After trying all of these approaches, they provided similar results, so we went with the regular cross entropy.

## Inference

### Predict Max Bin

• This was the naive approach that we decided on earlier in the experiment, we would pick the bin that had the highest probability of being correct.

### Weighted Average

In this method, we need to define two arrays

• pred : shape (1, # bins) for a single example, which we will refer to
as p where $$p_i = p(y = bin_i)$$
• bin representation values: shape (1, # bins), which we will refer to
as r, where $$r_i$$ is the value we use to represent $$bin_i$$

We take the weighted average of the representation value of the top k bins, where the weights are the probabilities of each of the top k bins

e.g. if $$r = [100, 500, 1000, 2000, 5000], p = [0.25, 0.45, 0.15, 0.1, 0.05]$$ and k = 2
our prediction would be $$y = \frac{p2∗r2+p1∗r1}{p1+p2} = \frac{0.45∗500+0.25∗100}{0.45+0.25} = 357.14$$

But we added a condition before doing this, we will take the top k bins or
until the sum of the first n bins reaches 50%
e.g. if k = 3 and $$p = [0.25, 0.45, 0.15, 0.1, 0.05]$$, we would only take bins 1 and 2, as $$p1 + p2 > 0.5$$
You can tune the percentage that you stop before depending on your problem.
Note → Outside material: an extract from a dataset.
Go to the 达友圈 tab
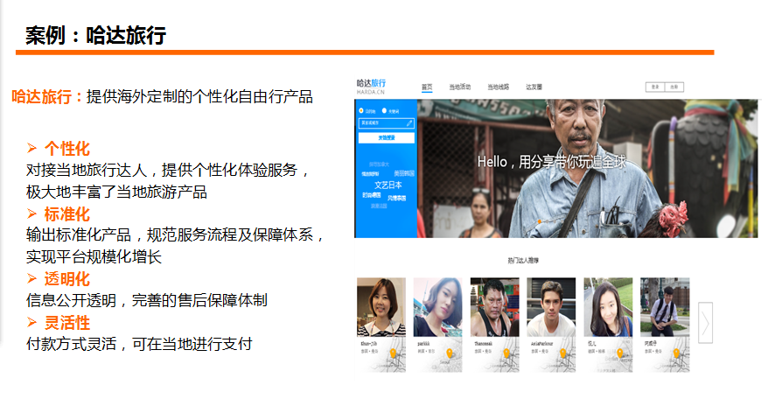Screen dimensions: 782x413 [534, 88]
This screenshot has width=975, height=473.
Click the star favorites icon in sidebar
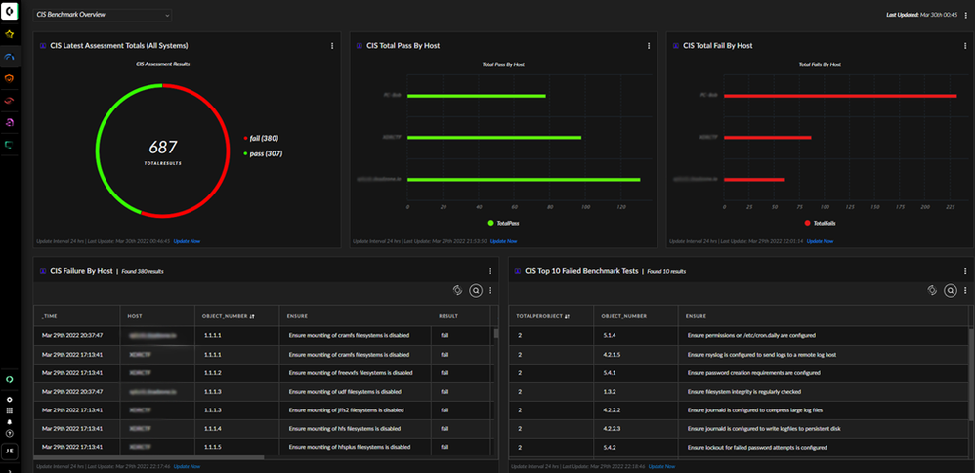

The second approach was much better than the first one especially in the later month as the model error accumulates and the model is less sure of its predictions

## Results

• The model's performance was indicative of actual learning and sucessful training but it did has not outperformed the current model at Raisa. • Here are some examples of model predictions.    ## Conclusion

• During our experiment, we used the transformer in a different domain in which it is usually used.
• We found out that with a lot of tweaks the model shows signs of learning, but it still doesn't outperform the current model at Raisa
• The upside of this is that it is easier to scale up the transformer, we plan on experimenting with multivariate classification.
• We would make the model predict the oil and gas data simultaneously and make use of both features.
• This experiment could give the transformer the edge it needs in order to surpass the performance of the current model.